In the listing below, find the line containing "Click the yellow" and the line containing "Task: Open the Selection Process entry". Repeat exactly those two lines and every line between them.

#### Material shown ####

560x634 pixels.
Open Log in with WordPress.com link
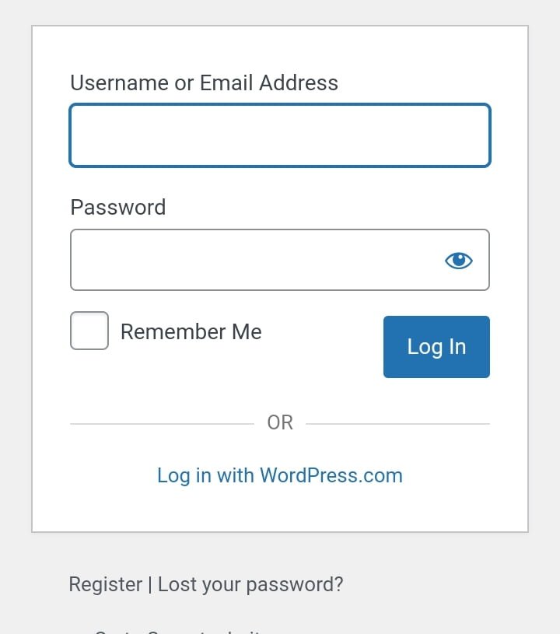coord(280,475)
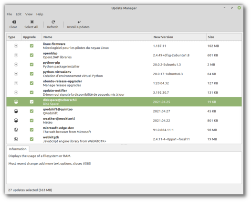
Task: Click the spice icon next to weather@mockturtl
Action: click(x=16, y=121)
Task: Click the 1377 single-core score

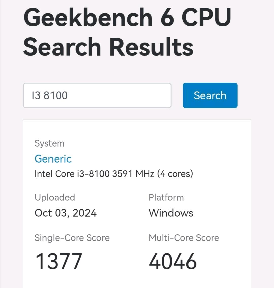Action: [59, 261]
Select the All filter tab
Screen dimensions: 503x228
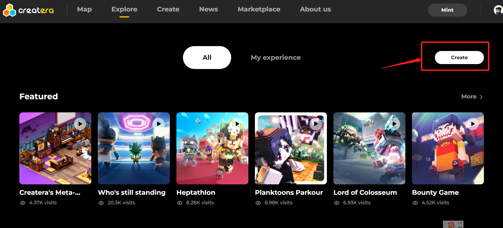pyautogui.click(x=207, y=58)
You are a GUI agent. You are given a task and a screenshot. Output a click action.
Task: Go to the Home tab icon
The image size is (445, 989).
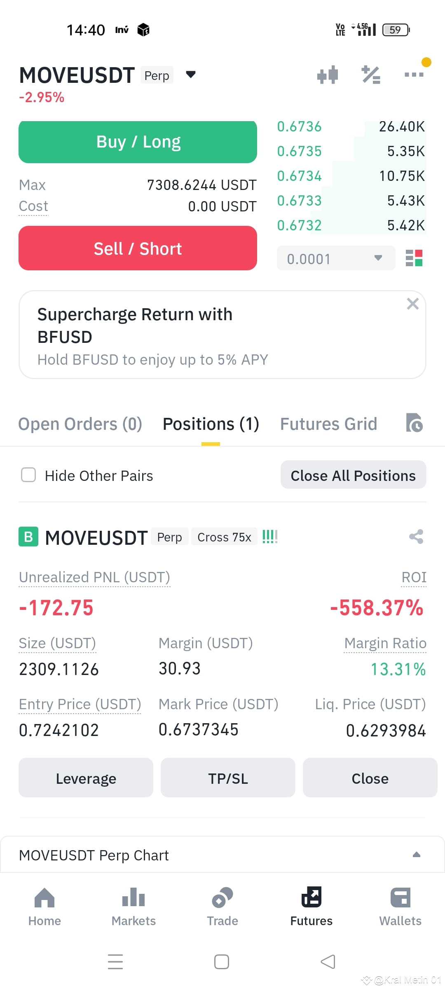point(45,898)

####
#### Material shown ####

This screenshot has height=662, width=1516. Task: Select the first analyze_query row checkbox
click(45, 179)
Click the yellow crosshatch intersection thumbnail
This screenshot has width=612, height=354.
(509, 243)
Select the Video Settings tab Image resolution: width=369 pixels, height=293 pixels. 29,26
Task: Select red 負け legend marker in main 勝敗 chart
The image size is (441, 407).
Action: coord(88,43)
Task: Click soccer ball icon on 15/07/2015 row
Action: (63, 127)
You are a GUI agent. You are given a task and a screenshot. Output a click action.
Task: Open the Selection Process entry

####
#### Material shown ####

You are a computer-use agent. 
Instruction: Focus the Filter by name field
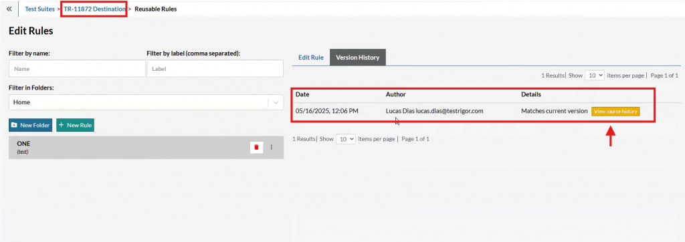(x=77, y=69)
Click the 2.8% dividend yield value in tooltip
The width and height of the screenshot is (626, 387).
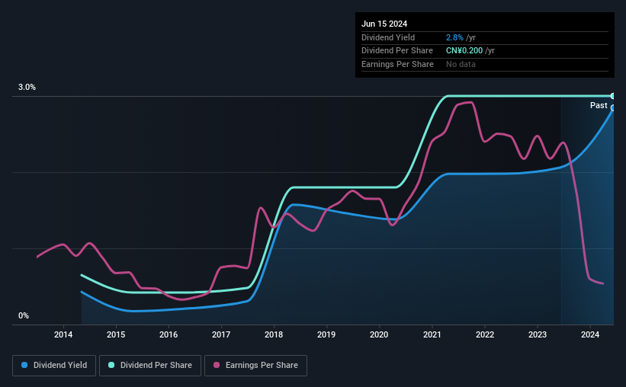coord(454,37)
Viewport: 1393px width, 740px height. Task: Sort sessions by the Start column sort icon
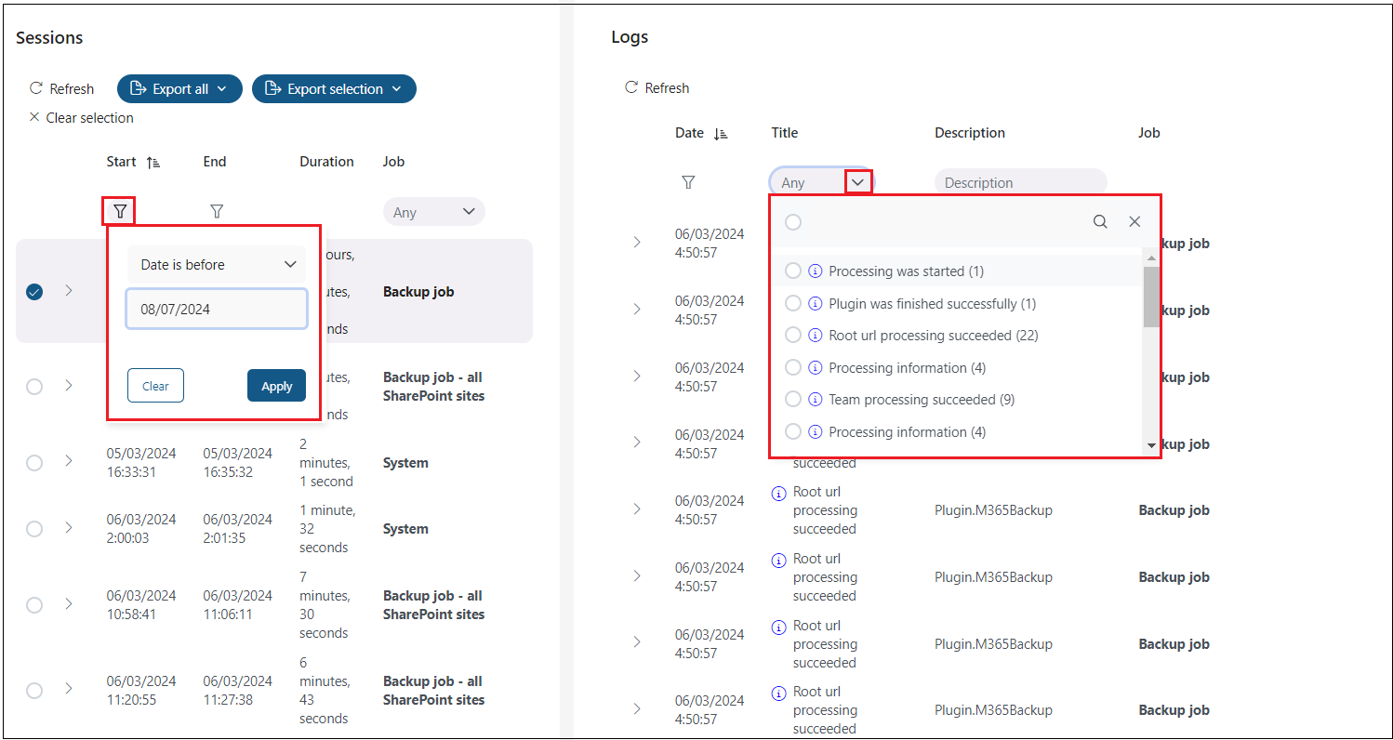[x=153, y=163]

####

» Problem solution
Click the yellow crosshatch intersection thumbnail
This screenshot has width=612, height=354.
(509, 243)
Select the Video Settings tab Image resolution: width=369 pixels, height=293 pixels. 29,26
Task: Select red 負け legend marker in main 勝敗 chart
The image size is (441, 407).
Action: coord(88,43)
Task: Click soccer ball icon on 15/07/2015 row
Action: (63, 127)
You are a GUI agent. You are given a task and a screenshot. Output a click action.
Task: Open the Selection Process entry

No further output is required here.